The economic forum, which is one of the features of the YALI Summit, will be attended by 50 presidents or their representatives from Africa, the envoy said, stressing that the summit was also to support Africa’s aspiration for development and empower African leaders to solve challenges facing their countries.

“The relationship with Africa is based on shared interest and history. We believe it is a partnership that is moving in positive direction, which is to help African to stay ahead of the developmental challenges they face. African economy is growing rapidly and the U.S. would like to increase its investment to create jobs and opportunities for the youths. YALI would generate employment opportunities never seen before on African continent,” she said.

The envoy dismissed the notion that Obama cut aid to Africa because of anti-gay stance of African leaders, saying: “The U.S. is not at loggerheads with African governments on the passing of anti-gay laws but America, while respecting the sovereignty of all nations, will continue to push for the rights of the gay people.”

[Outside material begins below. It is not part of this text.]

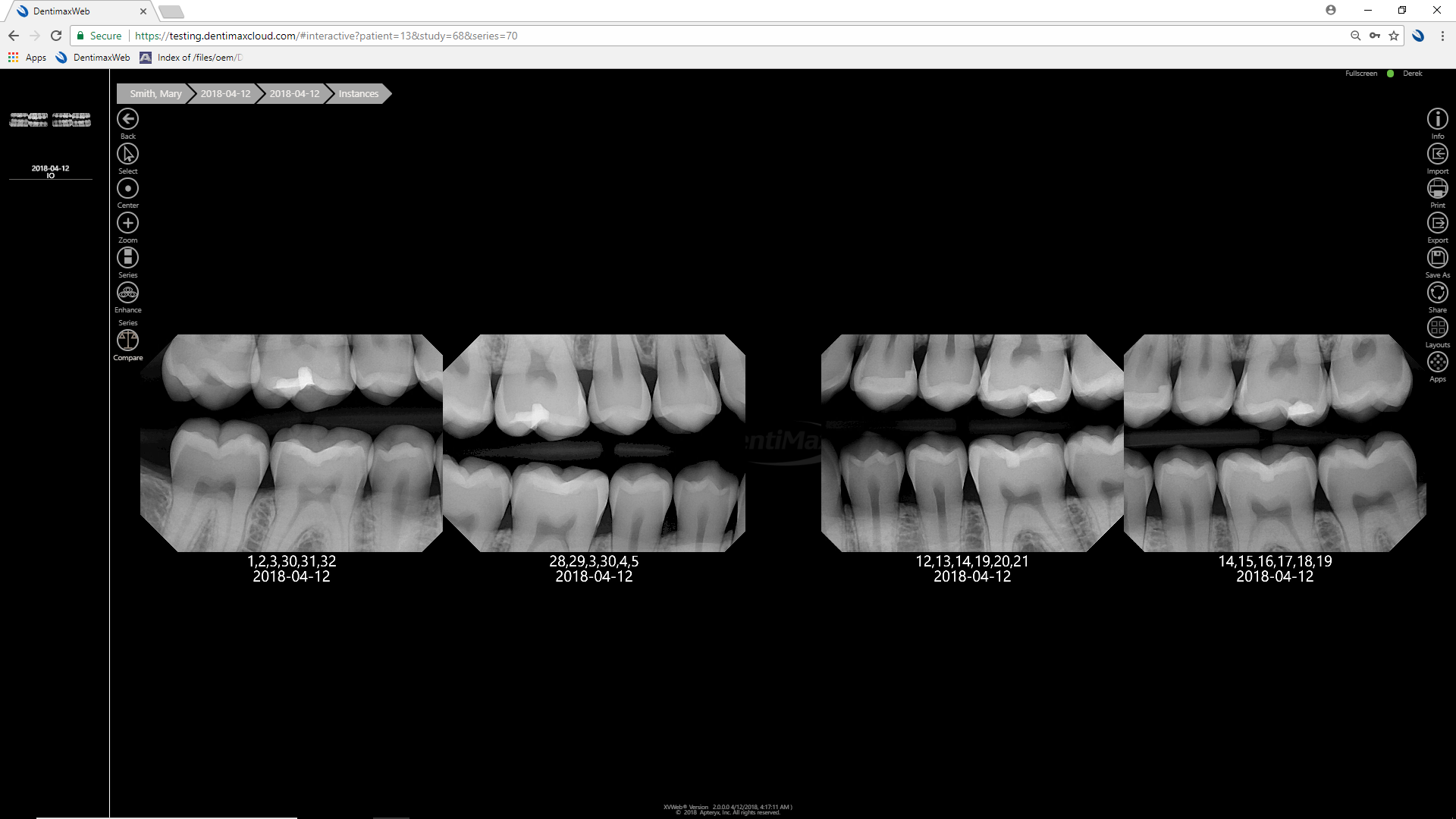Open the Layouts chooser
The height and width of the screenshot is (819, 1456).
(x=1437, y=328)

On whether the United States was disturbed by the outbreak of Ebola virus in West Africa sub region, Mrs Thomas-Greenfield, a former U.S. Ambassador to Liberia, said America had stepped up its humanitarian activities by partnering with World Health Organisation (WHO) and other international humanitarian groups to provide protective materials and treatment for victims.

To achieve the aims of the summits, the envoy said U.S. would continue to press for institution-building among African leaders, noting that President Obama would continue to reject manipulation of state institution to promote individual lust for power.

“President Obama has never supported and will not support any leader who manipulates institutions for personal benefit. The president believes in building strong institutions and supports democratic succession. This, we believe, is at the heart of development in Africa,” she said.

The Initiative was established last April, with the network already have more than 68,000 members.

Journalists, who participated in the media briefing in the U.S. Embassy in Lagos, were trained on how to effectively use the social media by Chief of New Media for U.S. Department of State, Ms Corina DuBois.